Siberia benedetta
Continua il viaggio a cavallo in solitaria di Paola Giacomini. Dopo la Mongolia, ci racconta la sua avventura in Siberia, dove ha lottato con l'inverno imminente e ha conosciuto personaggi insoliti che hanno portato lei e i suoi cavalli in salvo.
La Siberia è tutta un'altra musica, dopo i mesi selvatici della Mongolia, arrivare a Barnaul in treno per farmi aiutare a far passare la frontiera ai cavalli è stato come atterrare su un altro pianeta: servizi cittadini, autobus con gli orari, la stazione veterinaria di frontiera dove si fanno in quattro per trovare la soluzione adatta, la lavatrice.
A Tashanta saluto Artyom Petrov, la guardia di frontiera che ha fatto tutto il possibile per farci passare nonostante la corruzione dei mongoli, ci è riuscito e non lo dimenticherò mai. Rimetto la sella e mi metto in pista nel tramonto.
Le giornate si sono accorciate, le famiglie sono tutte impegnate a raccogliere il fieno di steppa. Ero arrivata da Sasha e Liuba alle sette di mattina di una settimana prima, con due selle, senza cavalli e con una fifa blu. Lui l'ho conosciuto al museo a quell'ora improbabile in cui ovviamente era chiuso. Mi ci ero fatta accompagnare alle prime luci con tutto il mio ingombrante bagaglio perché da lì comincia la strada per la frontiera. Mi ha portata a casa sua, Liuba ed io abbiamo preso il tè che era zuccherato, non come in Mongolia che il tè si insaporisce con il sale. Intanto lui metteva a punto a martellate il mezzo con cui mi avrebbe accompagnata alla frontiera: una moto che ne aveva già viste di tutti i colori e con cui abbiamo guadato fiumi e torrenti, che superavo a piedi nelle salite e che ho dovuto spingere a unghie, dopo che il guado più profondo ha sconfitto definitivamente tutto il bricolage con cui aveva cercato di tenere in vita la candela.
I nomi di questi due signori sono proprio russi, ma loro non sembrano russi per niente: tratti somatici altaici, nessuna icona in casa, un animismo riservato, come qualcosa che è meglio non dire ad alta voce, Sasha scolpisce le ossa trasformandole in disegni pieni di grazia. Liuba mi aveva benedetta quella mattina, assicurandomi che questa volta i cavalli sarebbero arrivati davvero. Quando ci ha visti in strada davanti al cancello, ci ha guardati come se fossimo una visione.
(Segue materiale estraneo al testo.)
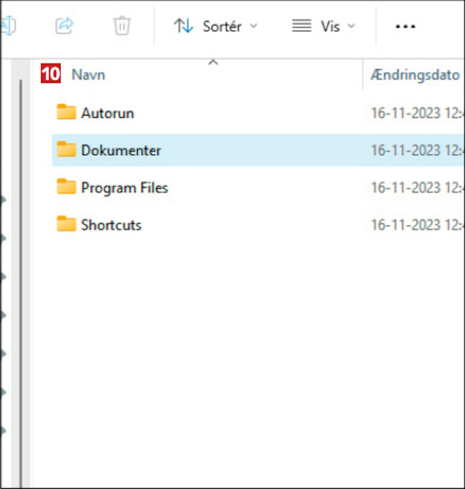Click the Vis list-lines icon
Image resolution: width=465 pixels, height=489 pixels.
tap(301, 26)
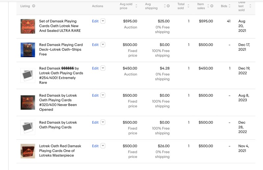Click placeholder image for #254/400 listing
Screen dimensions: 263x170
coord(28,75)
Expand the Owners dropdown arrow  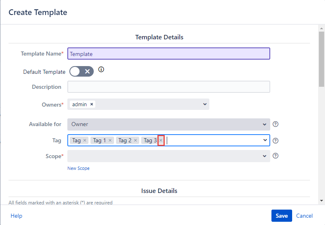point(204,104)
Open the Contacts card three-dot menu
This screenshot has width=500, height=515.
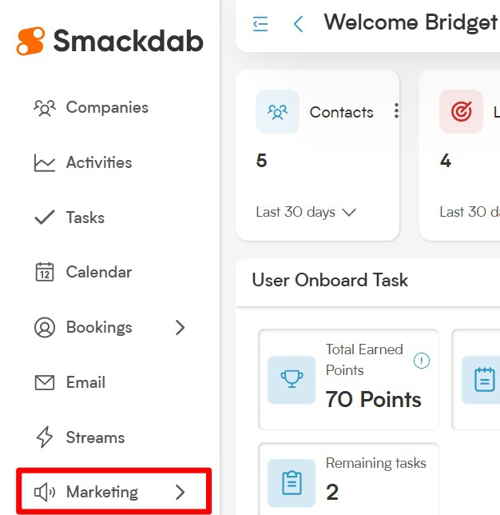[396, 111]
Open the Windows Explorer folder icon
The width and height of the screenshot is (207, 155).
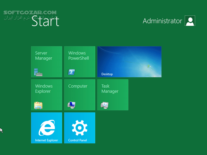coord(38,105)
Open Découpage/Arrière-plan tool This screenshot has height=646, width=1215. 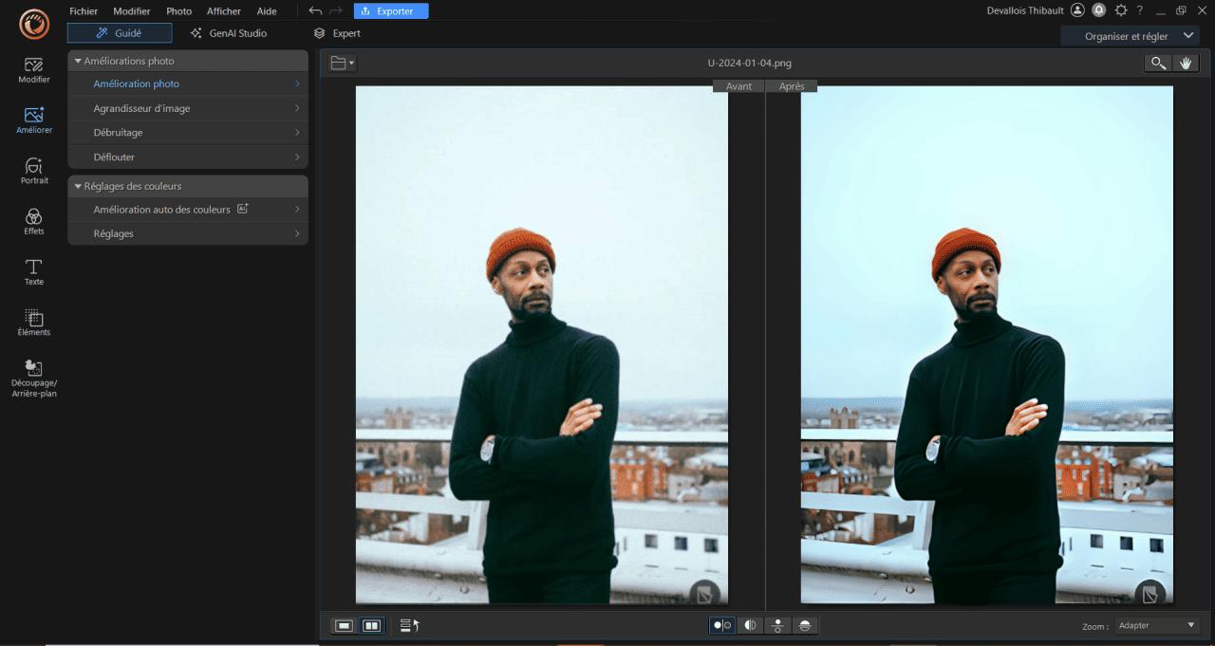(33, 377)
Anche io non ci credevo quasi più.
Ripartiti con un senso di fine estate ci siamo trovati davanti alla prima nevicata e alla prova più dura del viaggio: undici giorni in taiga senza incontrare segni umani tranne una capanna abbandonata a cui siamo arrivati per caso seguendo una pista da orsi, senza erba e con acqua cattiva, i cavalli non hanno bevuto per giorni, io ci ho provato, ma dopo avevo ancora più sete.
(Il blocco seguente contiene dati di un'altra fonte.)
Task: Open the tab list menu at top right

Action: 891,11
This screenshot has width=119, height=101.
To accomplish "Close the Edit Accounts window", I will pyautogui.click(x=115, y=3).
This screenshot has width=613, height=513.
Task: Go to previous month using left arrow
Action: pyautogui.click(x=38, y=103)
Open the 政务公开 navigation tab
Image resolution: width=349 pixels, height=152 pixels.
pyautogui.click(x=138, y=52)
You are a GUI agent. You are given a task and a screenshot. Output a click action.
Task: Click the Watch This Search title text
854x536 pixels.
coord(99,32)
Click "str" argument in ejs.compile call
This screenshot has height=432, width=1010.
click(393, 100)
Siamo usciti da quell'inferno grazie a Tgegheré. Credo di dovergli la vita. Quando stavo per rassegnarmi, mi ha spronata a combattere contro alberi caduti e massi, finché non ne siamo usciti. Ci siamo poi trovati a Gorno Altaijsk, dove i cavalli sono stati per la prima volta nel box di una scuderia e io ho preso una scorta di coccole da Pit e Marina. Avevo montato il telo nel loro giardino e sono andata a dormire appena è diventato buio. Loro sono come gli gnomi, che curano ogni cosa con allegria e, quando ho spento la pila, la musica di un tango è arrivata in giardino, la finestra accesa illuminava un trapezio nel prato e in quella luce, le ombre cinesi di Pit e Marina che ballavano mi sembravano qualcosa di surreale.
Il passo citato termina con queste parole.